The Parliamentary Joint Committee on Corporations and Financial Services has released its report on Impairment of Customer Loans. The terms of reference for the inquiry into the impairment of customer loans required the committee to consider the practices of banks towards borrowers who they judge may be in financial difficulty and may have breached the terms of their loan contracts.
The majority of the evidence received by the committee addressed small business and commercial loans.
The committee did not discover evidence that demonstrated that there was widespread or systematic illegal behaviour by banks or that there were deliberate impairments of loans motivated solely by clawbacks or warranties associated with acquisitions of banks.
The Committee concluded that “With the benefit of hindsight (post GFC) and based on the evidence it has received, the committee observes that for many failed loans, including those with Bankwest, it is likely that irresponsible lending was the primary or significant cause of loan failure in a number of cases. However, the committee considers that the manner in which the banks facilitated the defaulting of loans, and the subsequent treatment of customers, was in many cases unconscionable.”
The committee recommended that responsible lending provisions become mandatory for small business loans.

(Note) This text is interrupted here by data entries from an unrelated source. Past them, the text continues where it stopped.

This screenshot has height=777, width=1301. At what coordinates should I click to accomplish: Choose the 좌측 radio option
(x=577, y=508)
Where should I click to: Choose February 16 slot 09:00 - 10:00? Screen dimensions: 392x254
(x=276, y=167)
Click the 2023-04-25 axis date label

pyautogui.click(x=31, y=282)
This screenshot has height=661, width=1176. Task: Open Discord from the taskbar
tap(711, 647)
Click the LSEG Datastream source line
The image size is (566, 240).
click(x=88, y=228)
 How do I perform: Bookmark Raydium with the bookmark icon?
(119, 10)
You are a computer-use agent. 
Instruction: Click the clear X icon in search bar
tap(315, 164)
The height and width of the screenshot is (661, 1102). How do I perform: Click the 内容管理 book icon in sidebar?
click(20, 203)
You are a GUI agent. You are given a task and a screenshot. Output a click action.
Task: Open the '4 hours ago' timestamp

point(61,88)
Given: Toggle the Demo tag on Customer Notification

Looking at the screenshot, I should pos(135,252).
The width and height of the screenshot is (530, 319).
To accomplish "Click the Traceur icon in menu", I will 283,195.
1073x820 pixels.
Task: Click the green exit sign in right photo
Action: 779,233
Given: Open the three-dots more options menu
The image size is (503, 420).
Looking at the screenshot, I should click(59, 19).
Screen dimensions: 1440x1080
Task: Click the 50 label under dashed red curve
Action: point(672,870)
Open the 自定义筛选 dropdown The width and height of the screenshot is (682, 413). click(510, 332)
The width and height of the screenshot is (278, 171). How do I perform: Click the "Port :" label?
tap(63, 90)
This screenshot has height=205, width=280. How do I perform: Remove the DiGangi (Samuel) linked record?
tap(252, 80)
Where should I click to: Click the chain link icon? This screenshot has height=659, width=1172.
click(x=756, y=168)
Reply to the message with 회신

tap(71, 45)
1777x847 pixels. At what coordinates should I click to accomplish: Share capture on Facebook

The committee also recommended that appropriate legislation and regulations be put in place to:
- prohibit conflicted remuneration for all bank staff;
- require bank officers to act in the customer’s best interests for small business loans;
- require officers from lending and credit management departments to provide consistent information to borrowers, including copies of valuation reports and instructions to valuers and copies of investigative accountants’ reports and instructions to investigative accountants and receivers;
- require banks to ensure that the valuation instructions do not change during the term of the loan agreed in the loan contract, and that businesses are valued as the market value of a going concern, not just a collection of business assets, and that the market value of all security supporting the loan are taken into account, not just real property.